Inganni, fiumi deviati e armi chimiche. Così cadono le città

Da Babilonia ai cecchini di Sarajevo. Niente è feroce come un assedio

Matteo Sacchi

La guerra non è mai una cosa pulita. Di sicuro smette del tutto di esserlo quando assume la forma dell'assedio. Con o senza mura, fatto a colpi di balista e di ariete o, come a Sarajevo, usando il terrore dei cecchini il risultato è sempre uno scontro all'ultimo sangue. Senza fair play. Lo sapevano bene i romani. Tant'è che avevano una tradizione. Le legioni, una volta sferrato il primo colpo alla porta delle mura nemiche, non avrebbero più accettato la resa della città. Una volta iniziato il gioco al massacro si poteva andare solo sino in fondo (con gli abitanti schiavi o passati a fil di spada).

* Estratti del dataset *
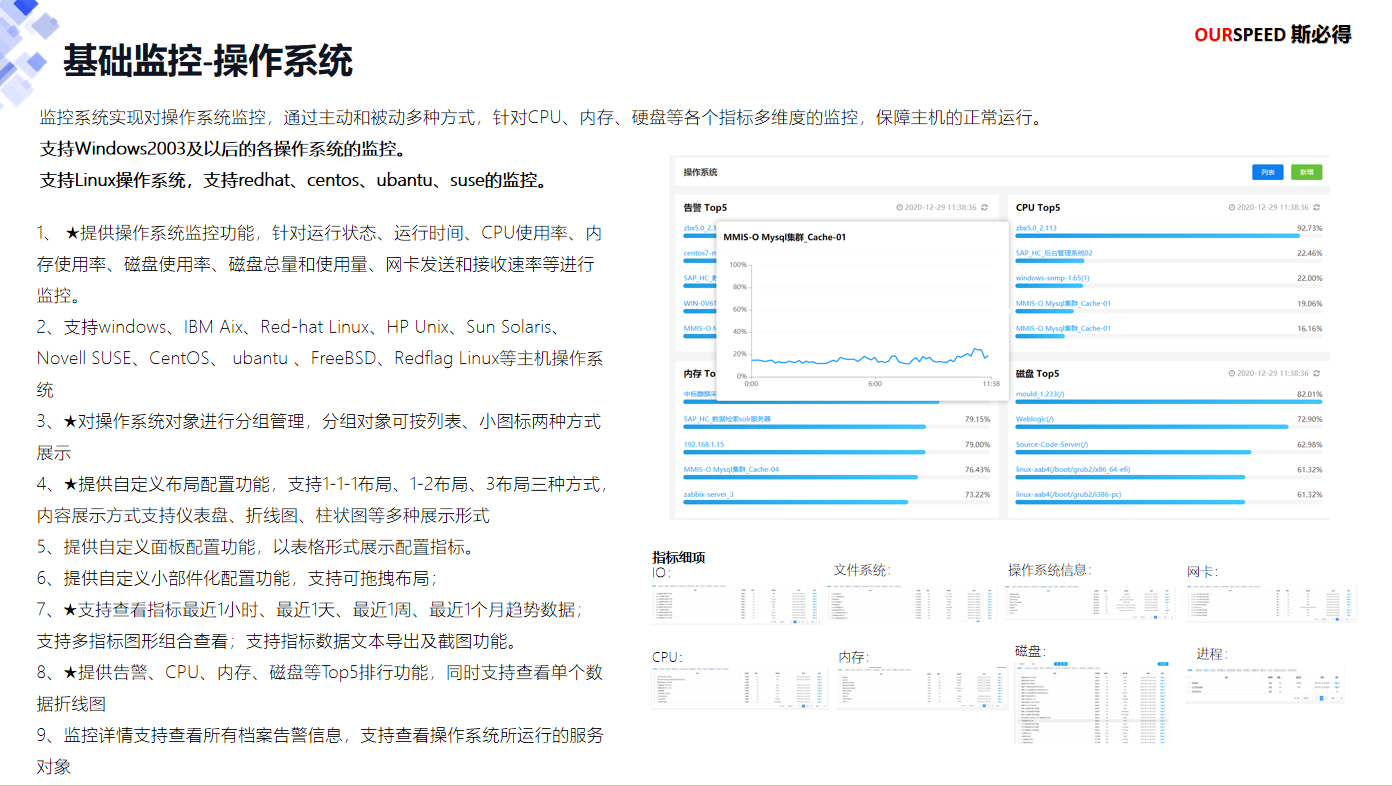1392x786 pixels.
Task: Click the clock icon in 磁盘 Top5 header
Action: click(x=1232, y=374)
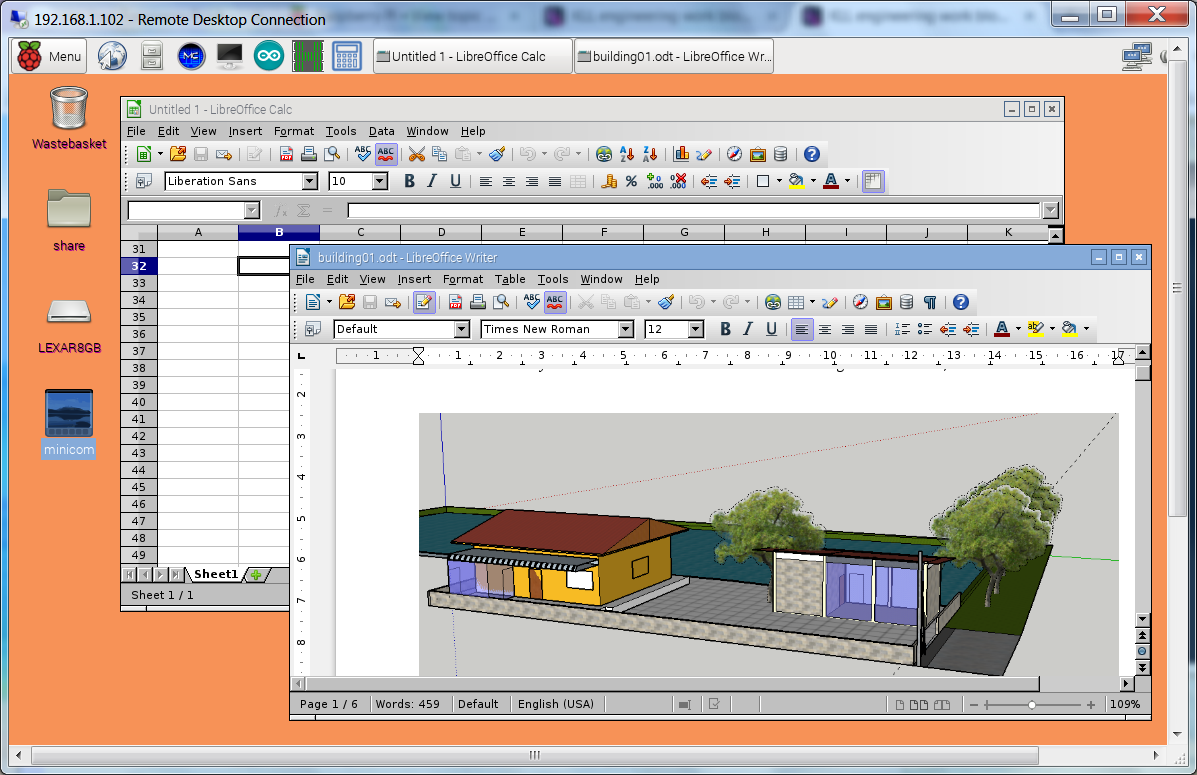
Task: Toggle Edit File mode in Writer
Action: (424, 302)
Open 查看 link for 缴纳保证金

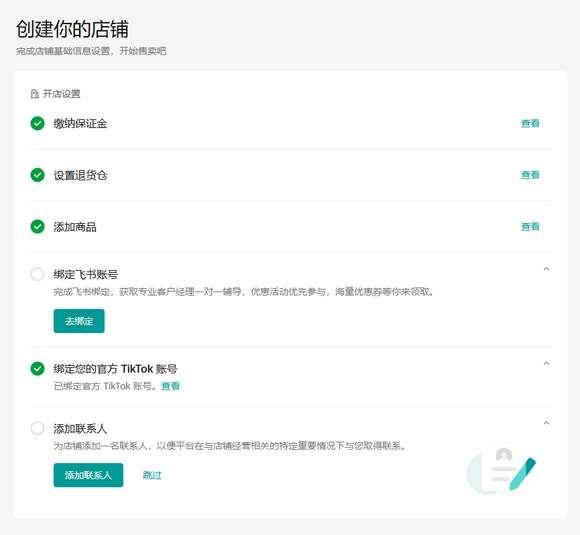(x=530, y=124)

==

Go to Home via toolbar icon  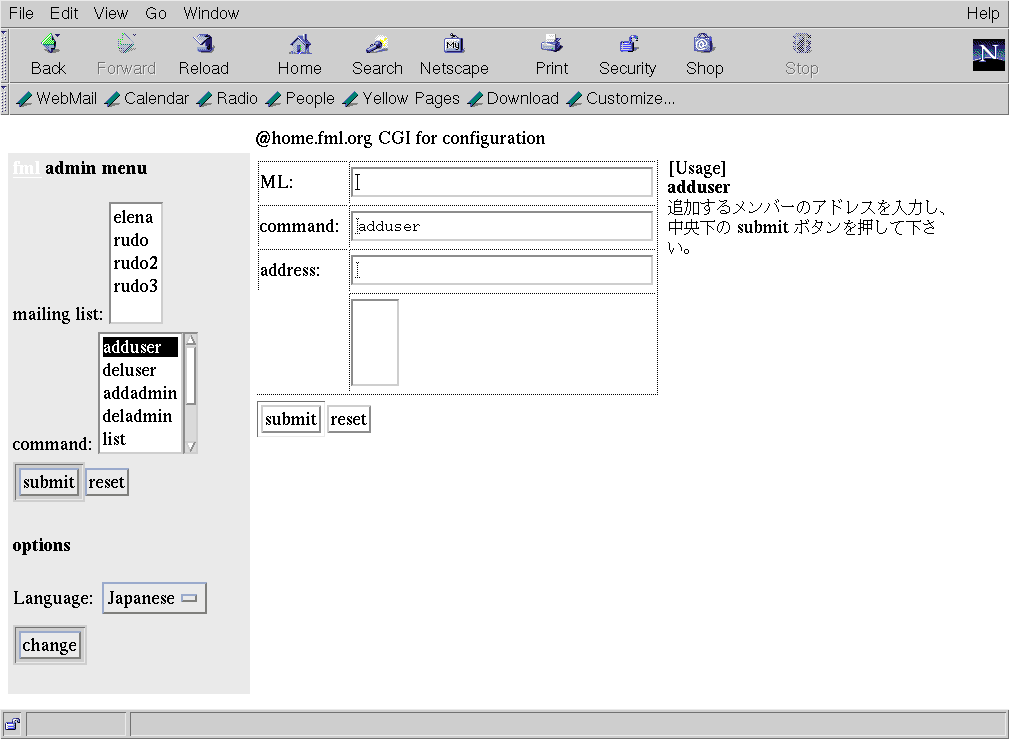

* Problema da risolvere *
Elenca le tre cose che il titolo del brano sugli assedi nomina prima di «Così cadono le città».

* Risposta all'esercizio *
Inganni, fiumi deviati, armi chimiche.